Casal de Patos de Minas que aderiu a contrato de hospedagem em Punta Cana terá reembolso de valores

O produtor rural e a empresária haviam pleiteado também danos morais o que foi negado

A 12ª Câmara Cível do Tribunal de Justiça de Minas Gerais (TJMG) manteve decisão da comarca de Patos de Minas que decretou a extinção do contrato entre um casal e a Meliá Brasil Administração Hoteleira Comercial Ltda a partir de 25 de julho de 2017, com a devolução do valor integral após esta data e de 70% do valor pago antes dela.

O produtor rural e a empresária ajuizaram ação pleiteando a rescisão do contrato e uma indenização por danos morais. Eles alegaram que, em maio de 2016, estavam passando férias em um hotel em Punta Cana, na República Dominicana, quando foram abordados por funcionários da Meliá que os convidaram para uma palestra.

Na atividade, foi ofertada aos clientes uma modalidade de serviço de tempo compartilhado (time sharing). A proposta consistia em uma filiação a um clube que lhes daria direito a hospedagens em outras unidades da rede em diversos lugares.

Marido e mulher aderiram ao contrato e pagaram várias parcelas. Entretanto, durante a vigência do contrato, ao requerer pela primeira vez uma nova hospedagem, a reserva foi negada sob pretexto de que teriam que pagar taxa de intercâmbio.
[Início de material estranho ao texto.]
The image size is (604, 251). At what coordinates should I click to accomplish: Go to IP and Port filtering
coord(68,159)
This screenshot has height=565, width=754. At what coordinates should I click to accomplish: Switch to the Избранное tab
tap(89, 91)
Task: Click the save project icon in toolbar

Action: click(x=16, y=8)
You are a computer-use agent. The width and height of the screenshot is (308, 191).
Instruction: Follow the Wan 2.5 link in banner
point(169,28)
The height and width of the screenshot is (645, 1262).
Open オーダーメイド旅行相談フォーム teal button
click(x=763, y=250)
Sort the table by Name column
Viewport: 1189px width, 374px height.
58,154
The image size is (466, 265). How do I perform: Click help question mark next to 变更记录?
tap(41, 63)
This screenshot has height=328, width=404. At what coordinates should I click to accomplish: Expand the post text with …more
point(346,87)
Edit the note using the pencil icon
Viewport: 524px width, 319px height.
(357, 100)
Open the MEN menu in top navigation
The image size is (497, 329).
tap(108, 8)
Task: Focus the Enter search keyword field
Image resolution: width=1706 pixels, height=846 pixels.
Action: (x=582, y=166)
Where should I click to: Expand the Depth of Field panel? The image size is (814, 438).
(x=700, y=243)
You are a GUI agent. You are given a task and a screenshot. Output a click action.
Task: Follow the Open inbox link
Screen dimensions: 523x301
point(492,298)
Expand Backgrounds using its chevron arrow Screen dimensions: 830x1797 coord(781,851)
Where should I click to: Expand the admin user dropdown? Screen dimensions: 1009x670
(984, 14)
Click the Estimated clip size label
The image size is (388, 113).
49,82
Então eles decidiram pleitear a rescisão contratual.

O juiz Marcus Caminhas Fasciani, da 2ª Vara Cível, entendeu que a instituição hoteleira não cumpriu qualquer cláusula do contrato, portanto, em novembro de 2017, ele declarou rescindido o contrato a partir de 25 de julho daquele ano, mas sem pagamento por danos morais. Na sentença, ele também estabeleceu que as parcelas pagas antes daquela data teria um desconto de 30%, pois o rompimento foi unilateral, enquanto que, no caso dos valores pagos após julho, o ressarcimento seria integral.

Os consumidores recorreram. O relator da apelação, desembargador Domingos Coelho, manteve o entendimento de 1ª Instância. Segundo o magistrado, o casal não demonstrou por meio de provas que foi lesado em sua esfera íntima, portanto, não fazia jus à reparação por danos morais.

O juiz convocado Marcelo Pereira da Silva e o desembargador José Augusto Lourenço dos Santos votaram de acordo com o relator.